■ **Extract**:
=-=-=
A towering, fluffy dome of panettone is an integral feature of any Italian Christmas. Delicious but difficult to make, this grand festive cake has attracted lots of legends, as Fleur Kinson discovers.


Big, bright boxes tied with shiny ribbons, piled high to make a perfect picture of bounty – what could be more in the spirit of Christmas? Anyone who’s ever been in Italy in the weeks before il Natale can’t have failed to admire the ubiquitous sight of boxes of panettone for sale, everywhere from cafés to bakeries to supermarkets and market stalls. Always stacked in opulent abundance, they are as decorative to any shopping scene as the twinkling bulbs strung overhead in the streets.
=-=-=
■ **Set of tasks**:
[A] In the panettone extract, what are the stacked boxes said to be as decorative as?
[B] Rescale the rows from the very start through the line containing "Action: 157,38", both ends included, and write them out again with their requests. Multiply every coordinate in the answers by 2.45, rounding to whole numbers with halves going up, and leave the pictures out.

Stored dataset rows:
=-=-=
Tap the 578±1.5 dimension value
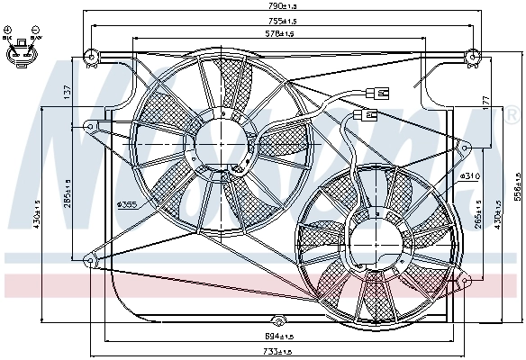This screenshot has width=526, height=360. tap(282, 34)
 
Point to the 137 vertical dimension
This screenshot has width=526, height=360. tap(66, 93)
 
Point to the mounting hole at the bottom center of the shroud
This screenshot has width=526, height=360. tap(279, 320)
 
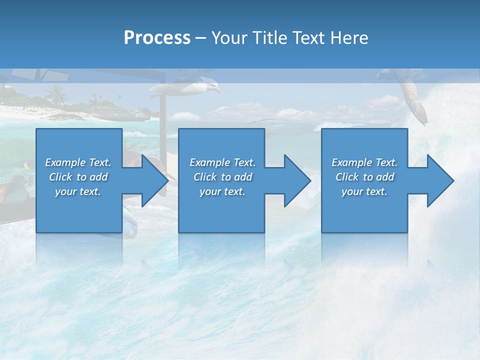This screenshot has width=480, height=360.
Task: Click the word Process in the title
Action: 157,38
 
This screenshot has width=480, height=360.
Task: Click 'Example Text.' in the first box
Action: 78,162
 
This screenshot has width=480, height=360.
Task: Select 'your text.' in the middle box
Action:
=-=-=
■ **Answers for the exercise**:
[A] The twinkling bulbs strung overhead in the streets.

[B]
Tap the 578±1.5 dimension value
This screenshot has width=526, height=360. tap(691, 83)
 
Point to the 137 vertical dimension
This screenshot has width=526, height=360. tap(162, 228)
 
Point to the mounting hole at the bottom center of the shroud
This screenshot has width=526, height=360. tap(684, 784)
 
This screenshot has width=480, height=360.
Task: Click the word Process in the title
Action: 385,93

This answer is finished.